Nas últimas duas semanas, pelo menos 13 ativistas de direitos humanos foram presos pelas autoridades; a maioria dos detidos é mulher.

A porta-voz do Escritório de Direitos Humanos das Nações Unidas, Liz Throssell, disse que a agência da ONU está “perturbada com a prisão na Arábia Saudita de vários ativistas e defensores dos direitos humanos que trabalham em questões relacionadas aos direitos das mulheres”.

Segundo a porta-voz, que falava em Genebra, na Suíça, desde 15 de maio pelo menos 13 ativistas, a maioria mulheres, foram presos. Quatro foram libertados.  

Suspeitas

Throssell lembrou o aliviar de certas restrições às atividades das mulheres, incluindo o fim eminente da proibição de dirigir, e considerou “desconcertante porque é que os homens e mulheres envolvidos na campanha por esses acontecimentos positivos serem alvo das autoridades”.

A porta-voz citou agências de notícias locais para explicar que as acusações contra estes ativistas “ parecem ser muito sérias” e “podem levar a sentenças draconianas”.

Segundo ela, o paradeiro destas pessoas é desconhecido e a maioria só terá tido direito a uma única ligação telefônica para as famílias desde que foram presas. O Escritório está preocupado que a falta de transparência “possa abrir a porta para o abuso de sua integridade física e psicológica”.

Pedido

O Escritório de Direitos Humanos está a pedir às autoridades da Arábia Saudita que revelem onde estão os ativistas e garantam os seus direitos, como representação legal, acesso às famílias e, se forem levados a julgamento, que este aconteça dentro de um período razoável de tempo.
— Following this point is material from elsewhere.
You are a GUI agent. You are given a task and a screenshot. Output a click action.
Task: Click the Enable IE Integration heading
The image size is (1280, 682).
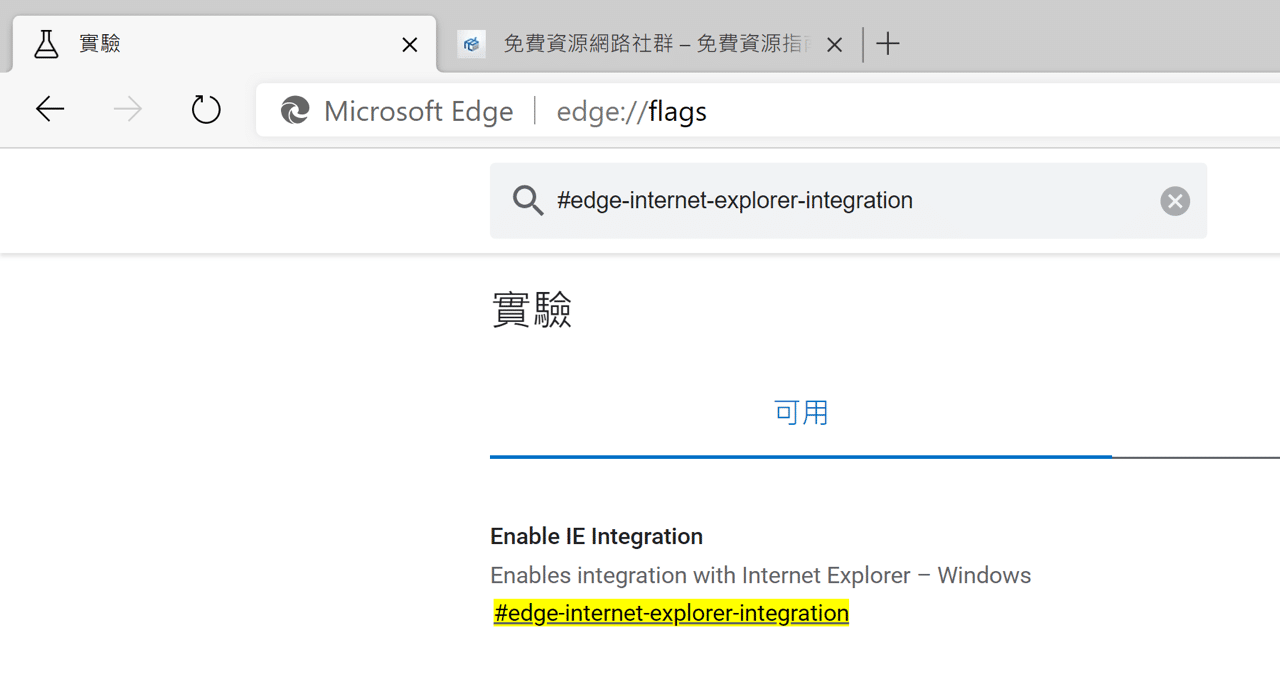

A porta-voz disse que “se, como parece, a sua detenção está relacionada apenas ao trabalho como defensores dos direitos humanos e ativistas em questões de mulheres, eles devem ser libertados imediatamente”.

Outros casos

A agência da ONU também está preocupada com a aparente detenção arbitrária e o desaparecimento de outras pessoas. Liz Throssell deu um exemplo recente, o de um príncipe da dinastia Al- Al-Rashid chamado Nawaf Talal Rasheed. Segundo a porta-voz, ele “supostamente foi deportado do Kuweit em 12 de maio e, desde então, não se soube mais nada dele”.